[The following article is cross-posted from DataBreaches.net. All follow-ups will be posted on that site and all inquiries should be directed to breaches[at]databreaches.net]
First someone left our voter registration details exposed to the world, but those were “just public records,” some argued. Now a second misconfigured database has been uncovered by Chris Vickery. This one, however, not only includes some states’ voter lists, but it also includes 19 million profiles with private information on religion, household values, gun ownership and more. Are you outraged now?
So Much for a Quiet Christmas
Five days after finding a misconfigured database with 191 million voters’ records, and only hours after he woke up the owner of Three Lock Box in the middle of the night to ask him why their database still wasn’t secured, Chris Vickery emailed DataBreaches.net and Salted Hash. He had found yet another misconfigured database with voters’ information. It was 7:30 am on Christmas morning.

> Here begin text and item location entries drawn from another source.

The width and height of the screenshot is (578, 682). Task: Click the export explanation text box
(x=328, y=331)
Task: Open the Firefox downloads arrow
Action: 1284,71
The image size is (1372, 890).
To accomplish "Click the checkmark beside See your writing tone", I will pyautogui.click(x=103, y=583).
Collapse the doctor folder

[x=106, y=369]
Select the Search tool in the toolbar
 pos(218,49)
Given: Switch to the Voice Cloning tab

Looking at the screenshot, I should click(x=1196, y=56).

Idly wondering whether Vickery ever slept or took a break, I grabbed another cup of coffee and started looking at what he had found.
At first glance, the newly discovered database had the same data fields and formatting as the first database – fields and formatting which a number of experts had previously told us indicated that the data had flowed through Nation Builder at some point. And like the first database, this was a misconfigured MongoDB installation.
But there were obvious differences between the two databases, apart from the fact that were on different IP addresses. The state voter lists in this second database had been updated more recently (April, 2015) and it didn’t have voter lists for all states. It appeared that the database was being populated alphabetically by state. There were approximately 37 million records in the first part of the database from voters in states that began A-I, except for D.C., Illinois, and Iowa, none of which had any state voter records.
What really distinguished this database, though, was the inclusion of additional files with approximately 19 million records containing much more personal and demographic information on voters or potential voters.
All told, there were 56,722,986 records in this database, but that did not necessarily translate into 56.7 million unique voters, as there were previous versions of some lists included.
To give you a sense of the kinds of personal information being sought and/or obtained, here’s a redacted screen shot showing the data fields included in one of the “listdata” files in this other part of the database, taken from the records of one voter:
In addition to name, address, telephone number, political party, ethnicity and indications as to whether the individual had voted in primary and general elections, records contained fields indicating whether the person was a religion donor, a charity donor, a gun owner, whether they were politically conservative, whether they were interested in hunting or fishing or auto racing, where they worked, and their income level. Other fields scored individuals on “bible_lifestyle” and “household_values.” For some people, e-mail addresses and cell phone number appear to have been included.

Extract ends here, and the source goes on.